Newborns sport red for heart awareness

By: Cari DeLamielleure-Scott | West Bloomfield Beacon | Published February 25, 2015

 Kylia Perryman, of Redford, holds her newborn, Baylee Boykins.

Kylia Perryman, of Redford, holds her newborn, Baylee Boykins.

Photo courtesy of Henry Ford West Bloomfield Hospital


WEST BLOOMFIELD — Throughout February, babies born at Henry Ford West Bloomfield Hospital are wearing hand-knit red caps to raise awareness for congenital heart defects.

February is American Heart Month, and congental heart defects affect about one out of 100 babies born, according to the American Heart Association. Congenital heart defects, or CHDs, are the most common birth defects, and it is estimated that 40,000 newborns are born with CHDs per year in the U.S. and more than 1,700 in Michigan.

The hand-knit red caps were made by American Heart Association volunteers. This is the first time Henry Ford West Bloomfield Hospital has taken on this type of campaign for CHDs awareness.

Volunteers knitted more than 8,000 hats and distributed them to hospitals around Michigan. The Detroit Medical Center in Detroit also received the red caps for infants in the metro Detroit area, according to Melissa Thrasher, communications director for the American Heart Association in the midwest.

The hats distributed by the American Heart Association are part of the “Little Hats, Big Hearts” campaign, Thrasher said in an email. The campaign is designed to raise awareness about heart disease, including its effects on children.

“We’re thrilled with the outpouring of support from volunteers,” Thrasher said in an email. “The tremendous response will provide newborns at Henry Ford West Bloomfield Hospital and other hospitals around the state with hats and a reminder that congenital heart disease impacts the whole family.”

CHDs can be detected through an ultrasound while the mother is pregnant; however, because some women receive late prenatal care, CHDs are not always detected early on, according to Dr. Brent Davidson, service chief of Women’s Health Services at Henry Ford West Bloomfield Hospital. Because of these factors, babies are screened for CHDs before leaving the hospital, he said.

“In Michigan alone, about five babies will be picked up statewide, where it’s really a critical thing to know beforehand to undergo intervention,” Davidson said about screening for CHDs.

Some common congenital heart defects, according to the March of Dimes, are patent ductus arteriosus, septal defects, coarctation of the aorta and heart valve abnormalities.

“When babies are born, they have a connection that stays open initially, and it closes after a few days. If there’s a heart defect, the blood will often be running in the wrong direction,” Davidson said. This is why babies are screened before the connection closes so doctors can initiate intervention, he added. 
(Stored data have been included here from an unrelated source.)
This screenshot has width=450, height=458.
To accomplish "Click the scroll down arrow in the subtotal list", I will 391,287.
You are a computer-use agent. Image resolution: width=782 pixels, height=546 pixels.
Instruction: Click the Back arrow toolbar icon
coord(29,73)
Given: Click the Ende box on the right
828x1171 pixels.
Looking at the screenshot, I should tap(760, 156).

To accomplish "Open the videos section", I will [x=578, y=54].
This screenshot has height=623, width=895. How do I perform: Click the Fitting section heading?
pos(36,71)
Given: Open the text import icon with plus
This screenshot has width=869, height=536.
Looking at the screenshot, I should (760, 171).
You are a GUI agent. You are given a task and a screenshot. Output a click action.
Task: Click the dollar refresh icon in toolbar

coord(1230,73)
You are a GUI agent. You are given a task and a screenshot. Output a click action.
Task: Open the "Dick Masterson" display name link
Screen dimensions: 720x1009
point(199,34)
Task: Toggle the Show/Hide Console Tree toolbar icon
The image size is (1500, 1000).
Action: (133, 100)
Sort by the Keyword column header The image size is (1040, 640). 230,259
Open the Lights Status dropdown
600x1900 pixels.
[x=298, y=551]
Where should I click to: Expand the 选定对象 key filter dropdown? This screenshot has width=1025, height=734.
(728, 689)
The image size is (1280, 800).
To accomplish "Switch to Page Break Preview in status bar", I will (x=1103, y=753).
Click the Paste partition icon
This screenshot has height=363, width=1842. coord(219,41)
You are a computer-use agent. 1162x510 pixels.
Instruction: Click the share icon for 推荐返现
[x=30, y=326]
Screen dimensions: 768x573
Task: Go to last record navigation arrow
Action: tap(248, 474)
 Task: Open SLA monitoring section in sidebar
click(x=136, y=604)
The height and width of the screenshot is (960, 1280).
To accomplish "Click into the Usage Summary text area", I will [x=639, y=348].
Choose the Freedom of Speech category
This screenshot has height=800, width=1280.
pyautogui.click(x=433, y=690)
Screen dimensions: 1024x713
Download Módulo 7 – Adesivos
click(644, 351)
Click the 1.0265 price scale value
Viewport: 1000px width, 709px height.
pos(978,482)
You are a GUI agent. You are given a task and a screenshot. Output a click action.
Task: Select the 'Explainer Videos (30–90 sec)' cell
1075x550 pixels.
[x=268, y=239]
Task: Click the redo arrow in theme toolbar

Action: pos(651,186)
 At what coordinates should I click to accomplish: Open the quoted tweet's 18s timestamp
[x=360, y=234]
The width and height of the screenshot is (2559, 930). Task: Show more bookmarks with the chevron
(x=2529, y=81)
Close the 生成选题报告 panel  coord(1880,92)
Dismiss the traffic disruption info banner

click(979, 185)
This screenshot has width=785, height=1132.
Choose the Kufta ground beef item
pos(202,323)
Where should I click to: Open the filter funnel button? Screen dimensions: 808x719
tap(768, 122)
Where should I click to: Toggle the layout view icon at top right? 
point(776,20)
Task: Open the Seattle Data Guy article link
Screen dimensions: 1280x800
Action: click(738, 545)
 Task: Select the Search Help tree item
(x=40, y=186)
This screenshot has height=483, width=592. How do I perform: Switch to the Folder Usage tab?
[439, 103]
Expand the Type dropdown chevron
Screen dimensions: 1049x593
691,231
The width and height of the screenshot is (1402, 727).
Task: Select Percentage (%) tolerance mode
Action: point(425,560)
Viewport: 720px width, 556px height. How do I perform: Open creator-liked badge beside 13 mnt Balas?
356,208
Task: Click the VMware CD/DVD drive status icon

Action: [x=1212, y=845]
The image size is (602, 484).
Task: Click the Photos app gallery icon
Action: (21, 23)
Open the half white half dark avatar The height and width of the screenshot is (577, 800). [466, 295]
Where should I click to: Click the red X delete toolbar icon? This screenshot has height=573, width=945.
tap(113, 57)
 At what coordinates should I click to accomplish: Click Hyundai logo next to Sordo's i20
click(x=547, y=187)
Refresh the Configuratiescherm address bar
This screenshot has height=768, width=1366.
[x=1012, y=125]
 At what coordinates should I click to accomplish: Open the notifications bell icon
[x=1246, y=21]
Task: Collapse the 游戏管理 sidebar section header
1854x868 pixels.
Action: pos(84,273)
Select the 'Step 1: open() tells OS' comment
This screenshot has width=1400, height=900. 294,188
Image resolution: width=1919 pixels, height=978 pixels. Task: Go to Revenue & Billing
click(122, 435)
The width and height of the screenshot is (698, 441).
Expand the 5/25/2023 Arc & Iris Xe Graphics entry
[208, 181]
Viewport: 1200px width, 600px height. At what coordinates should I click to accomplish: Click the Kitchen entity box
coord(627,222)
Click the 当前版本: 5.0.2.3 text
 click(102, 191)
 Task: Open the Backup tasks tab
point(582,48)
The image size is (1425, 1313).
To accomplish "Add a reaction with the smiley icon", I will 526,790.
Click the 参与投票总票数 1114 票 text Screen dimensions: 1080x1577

Though the cause of some heart defects is unknown, Davidson said exposure to toxins — such as tobacco, alcohol and illegal substances — certain medications and infections can cause CHDs. Genetic conditions can also play a factor.

“I think that people can make sure babies are being screened, so those ones where it’s critical for early intervention that we don’t miss the opportunity for the baby,” Davidson said.

Early intervention, he said, can mean surgery or medications, depending on the defect. Babies who undergo surgery for CHDs can have a functional life, he said.

“There are still some that can’t be corrected, but the majority could have great outcomes,” Davidson said.

Thrasher said in an email that if a person knows their baby has a congenital heart defect, it can prepare them for medical conditions that may occur later in life.

“In addition, patient and family education is an important part of successful coping,” Thrasher said in an email about why CHDs awareness is important.

According to the March of Dimes, heart defects can affect various parts of a baby’s heart, including the septum, the heart valves, and the arteries and veins. Because heart defects can also affect the baby’s blood flow, the blood can slow down, go in the wrong direction or place, or be blocked completely.